§ Dataset records:
········

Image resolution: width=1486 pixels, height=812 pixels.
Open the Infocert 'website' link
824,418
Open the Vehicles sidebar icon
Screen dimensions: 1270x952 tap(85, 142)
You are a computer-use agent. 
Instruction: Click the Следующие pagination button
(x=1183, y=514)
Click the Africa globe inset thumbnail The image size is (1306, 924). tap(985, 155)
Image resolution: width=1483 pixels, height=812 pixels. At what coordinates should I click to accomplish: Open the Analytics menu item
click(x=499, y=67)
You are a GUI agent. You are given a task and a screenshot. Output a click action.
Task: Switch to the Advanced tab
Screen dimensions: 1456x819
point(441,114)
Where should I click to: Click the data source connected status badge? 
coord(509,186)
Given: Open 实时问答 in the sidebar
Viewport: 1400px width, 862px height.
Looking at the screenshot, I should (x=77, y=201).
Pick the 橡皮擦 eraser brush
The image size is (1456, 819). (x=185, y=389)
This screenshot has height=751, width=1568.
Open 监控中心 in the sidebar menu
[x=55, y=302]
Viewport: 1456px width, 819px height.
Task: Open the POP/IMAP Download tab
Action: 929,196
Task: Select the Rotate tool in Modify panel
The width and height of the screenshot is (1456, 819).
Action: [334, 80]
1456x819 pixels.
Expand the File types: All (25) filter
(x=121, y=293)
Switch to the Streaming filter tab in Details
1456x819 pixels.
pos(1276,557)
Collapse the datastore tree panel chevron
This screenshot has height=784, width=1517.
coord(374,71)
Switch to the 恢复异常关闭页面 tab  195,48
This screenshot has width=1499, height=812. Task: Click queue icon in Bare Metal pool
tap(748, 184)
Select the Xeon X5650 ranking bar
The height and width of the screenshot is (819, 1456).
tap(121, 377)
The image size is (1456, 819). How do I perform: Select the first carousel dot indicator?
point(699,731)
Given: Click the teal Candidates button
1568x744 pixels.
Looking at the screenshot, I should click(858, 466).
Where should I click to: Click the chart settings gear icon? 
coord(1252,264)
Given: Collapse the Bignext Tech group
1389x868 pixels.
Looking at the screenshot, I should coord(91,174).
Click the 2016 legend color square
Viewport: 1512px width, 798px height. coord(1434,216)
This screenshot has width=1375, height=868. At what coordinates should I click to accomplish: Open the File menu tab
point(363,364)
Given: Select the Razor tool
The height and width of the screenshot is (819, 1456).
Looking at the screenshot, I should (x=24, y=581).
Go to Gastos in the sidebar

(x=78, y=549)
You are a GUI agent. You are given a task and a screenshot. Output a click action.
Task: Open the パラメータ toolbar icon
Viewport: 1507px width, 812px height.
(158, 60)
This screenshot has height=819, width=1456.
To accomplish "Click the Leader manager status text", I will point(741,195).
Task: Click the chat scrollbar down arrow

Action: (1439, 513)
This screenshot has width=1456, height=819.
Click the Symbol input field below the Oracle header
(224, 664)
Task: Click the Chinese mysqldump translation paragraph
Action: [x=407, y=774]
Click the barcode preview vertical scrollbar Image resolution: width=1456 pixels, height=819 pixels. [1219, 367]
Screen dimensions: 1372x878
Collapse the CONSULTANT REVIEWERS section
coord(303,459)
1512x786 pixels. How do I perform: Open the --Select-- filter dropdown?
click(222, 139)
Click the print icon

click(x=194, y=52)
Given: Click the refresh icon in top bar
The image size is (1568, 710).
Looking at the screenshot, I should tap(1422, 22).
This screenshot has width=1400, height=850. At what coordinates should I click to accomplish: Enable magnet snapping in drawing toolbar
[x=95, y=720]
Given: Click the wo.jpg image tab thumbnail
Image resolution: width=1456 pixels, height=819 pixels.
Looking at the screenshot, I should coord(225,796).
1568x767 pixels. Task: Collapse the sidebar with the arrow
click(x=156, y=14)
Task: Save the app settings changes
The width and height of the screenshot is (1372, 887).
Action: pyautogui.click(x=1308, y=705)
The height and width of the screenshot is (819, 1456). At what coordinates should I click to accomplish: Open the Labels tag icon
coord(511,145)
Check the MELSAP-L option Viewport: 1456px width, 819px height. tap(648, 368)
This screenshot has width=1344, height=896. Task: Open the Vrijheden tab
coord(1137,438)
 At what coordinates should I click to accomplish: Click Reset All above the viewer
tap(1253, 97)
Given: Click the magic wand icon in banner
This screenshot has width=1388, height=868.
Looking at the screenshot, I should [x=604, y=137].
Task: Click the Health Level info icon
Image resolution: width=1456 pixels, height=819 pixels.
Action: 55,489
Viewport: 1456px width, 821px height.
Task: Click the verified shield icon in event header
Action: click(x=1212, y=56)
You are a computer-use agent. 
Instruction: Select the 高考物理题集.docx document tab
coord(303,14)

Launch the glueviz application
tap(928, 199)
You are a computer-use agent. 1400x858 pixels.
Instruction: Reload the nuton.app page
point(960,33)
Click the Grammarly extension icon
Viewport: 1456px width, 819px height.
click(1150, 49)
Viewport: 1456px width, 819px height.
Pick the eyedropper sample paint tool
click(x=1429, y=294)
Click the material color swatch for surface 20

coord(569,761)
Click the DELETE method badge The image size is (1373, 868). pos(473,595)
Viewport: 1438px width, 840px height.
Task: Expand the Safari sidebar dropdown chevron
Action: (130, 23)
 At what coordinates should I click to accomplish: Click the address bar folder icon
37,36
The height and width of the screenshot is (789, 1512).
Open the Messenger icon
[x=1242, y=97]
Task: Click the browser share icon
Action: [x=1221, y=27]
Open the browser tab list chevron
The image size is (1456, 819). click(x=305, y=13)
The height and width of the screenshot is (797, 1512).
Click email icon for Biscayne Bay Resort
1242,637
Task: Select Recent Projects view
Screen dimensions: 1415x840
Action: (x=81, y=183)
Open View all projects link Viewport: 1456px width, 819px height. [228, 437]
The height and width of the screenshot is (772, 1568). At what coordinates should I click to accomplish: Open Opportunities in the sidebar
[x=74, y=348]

········

§ Work to be completed: Full transcription, please: every entry, exactly as written.

§ Task output:
Image resolution: width=1486 pixels, height=812 pixels.
Open the Infocert 'website' link
824,418
Open the Vehicles sidebar icon
Screen dimensions: 1270x952 tap(85, 142)
You are a computer-use agent. 
Instruction: Click the Следующие pagination button
(x=1183, y=514)
Click the Africa globe inset thumbnail The image size is (1306, 924). tap(985, 155)
Image resolution: width=1483 pixels, height=812 pixels. At what coordinates should I click to accomplish: Open the Analytics menu item
click(x=499, y=67)
You are a GUI agent. You are given a task and a screenshot. Output a click action.
Task: Switch to the Advanced tab
Screen dimensions: 1456x819
point(441,114)
Where should I click to: Click the data source connected status badge? 
coord(509,186)
Given: Open 实时问答 in the sidebar
Viewport: 1400px width, 862px height.
Looking at the screenshot, I should (x=77, y=201).
Pick the 橡皮擦 eraser brush
The image size is (1456, 819). (x=185, y=389)
This screenshot has height=751, width=1568.
Open 监控中心 in the sidebar menu
[x=55, y=302]
Viewport: 1456px width, 819px height.
Task: Open the POP/IMAP Download tab
Action: 929,196
Task: Select the Rotate tool in Modify panel
The width and height of the screenshot is (1456, 819).
Action: [334, 80]
1456x819 pixels.
Expand the File types: All (25) filter
(x=121, y=293)
Switch to the Streaming filter tab in Details
1456x819 pixels.
pos(1276,557)
Collapse the datastore tree panel chevron
This screenshot has height=784, width=1517.
coord(374,71)
Switch to the 恢复异常关闭页面 tab  195,48
This screenshot has width=1499, height=812. Task: Click queue icon in Bare Metal pool
tap(748, 184)
Select the Xeon X5650 ranking bar
The height and width of the screenshot is (819, 1456).
tap(121, 377)
The image size is (1456, 819). How do I perform: Select the first carousel dot indicator?
point(699,731)
Given: Click the teal Candidates button
1568x744 pixels.
Looking at the screenshot, I should click(858, 466).
Where should I click to: Click the chart settings gear icon? 
coord(1252,264)
Given: Collapse the Bignext Tech group
1389x868 pixels.
Looking at the screenshot, I should coord(91,174).
Click the 2016 legend color square
Viewport: 1512px width, 798px height. coord(1434,216)
This screenshot has width=1375, height=868. At what coordinates should I click to accomplish: Open the File menu tab
point(363,364)
Given: Select the Razor tool
The height and width of the screenshot is (819, 1456).
Looking at the screenshot, I should (x=24, y=581).
Go to Gastos in the sidebar

(x=78, y=549)
You are a GUI agent. You are given a task and a screenshot. Output a click action.
Task: Open the パラメータ toolbar icon
Viewport: 1507px width, 812px height.
(158, 60)
This screenshot has height=819, width=1456.
To accomplish "Click the Leader manager status text", I will point(741,195).
Task: Click the chat scrollbar down arrow

Action: (1439, 513)
This screenshot has width=1456, height=819.
Click the Symbol input field below the Oracle header
(224, 664)
Task: Click the Chinese mysqldump translation paragraph
Action: [x=407, y=774]
Click the barcode preview vertical scrollbar Image resolution: width=1456 pixels, height=819 pixels. [1219, 367]
Screen dimensions: 1372x878
Collapse the CONSULTANT REVIEWERS section
coord(303,459)
1512x786 pixels. How do I perform: Open the --Select-- filter dropdown?
click(222, 139)
Click the print icon

click(x=194, y=52)
Given: Click the refresh icon in top bar
The image size is (1568, 710).
Looking at the screenshot, I should tap(1422, 22).
This screenshot has width=1400, height=850. At what coordinates should I click to accomplish: Enable magnet snapping in drawing toolbar
[x=95, y=720]
Given: Click the wo.jpg image tab thumbnail
Image resolution: width=1456 pixels, height=819 pixels.
Looking at the screenshot, I should coord(225,796).
1568x767 pixels. Task: Collapse the sidebar with the arrow
click(x=156, y=14)
Task: Save the app settings changes
The width and height of the screenshot is (1372, 887).
Action: pyautogui.click(x=1308, y=705)
The height and width of the screenshot is (819, 1456). At what coordinates should I click to accomplish: Open the Labels tag icon
coord(511,145)
Check the MELSAP-L option Viewport: 1456px width, 819px height. tap(648, 368)
This screenshot has width=1344, height=896. Task: Open the Vrijheden tab
coord(1137,438)
 At what coordinates should I click to accomplish: Click Reset All above the viewer
tap(1253, 97)
Given: Click the magic wand icon in banner
This screenshot has width=1388, height=868.
Looking at the screenshot, I should [x=604, y=137].
Task: Click the Health Level info icon
Image resolution: width=1456 pixels, height=819 pixels.
Action: 55,489
Viewport: 1456px width, 821px height.
Task: Click the verified shield icon in event header
Action: click(x=1212, y=56)
You are a computer-use agent. 
Instruction: Select the 高考物理题集.docx document tab
coord(303,14)

Launch the glueviz application
tap(928, 199)
You are a computer-use agent. 1400x858 pixels.
Instruction: Reload the nuton.app page
point(960,33)
Click the Grammarly extension icon
Viewport: 1456px width, 819px height.
click(1150, 49)
Viewport: 1456px width, 819px height.
Pick the eyedropper sample paint tool
click(x=1429, y=294)
Click the material color swatch for surface 20

coord(569,761)
Click the DELETE method badge The image size is (1373, 868). pos(473,595)
Viewport: 1438px width, 840px height.
Task: Expand the Safari sidebar dropdown chevron
Action: (130, 23)
 At what coordinates should I click to accomplish: Click the address bar folder icon
37,36
The height and width of the screenshot is (789, 1512).
Open the Messenger icon
[x=1242, y=97]
Task: Click the browser share icon
Action: [x=1221, y=27]
Open the browser tab list chevron
The image size is (1456, 819). click(x=305, y=13)
The height and width of the screenshot is (797, 1512).
Click email icon for Biscayne Bay Resort
1242,637
Task: Select Recent Projects view
Screen dimensions: 1415x840
Action: (x=81, y=183)
Open View all projects link Viewport: 1456px width, 819px height. [228, 437]
The height and width of the screenshot is (772, 1568). At what coordinates should I click to accomplish: Open Opportunities in the sidebar
[x=74, y=348]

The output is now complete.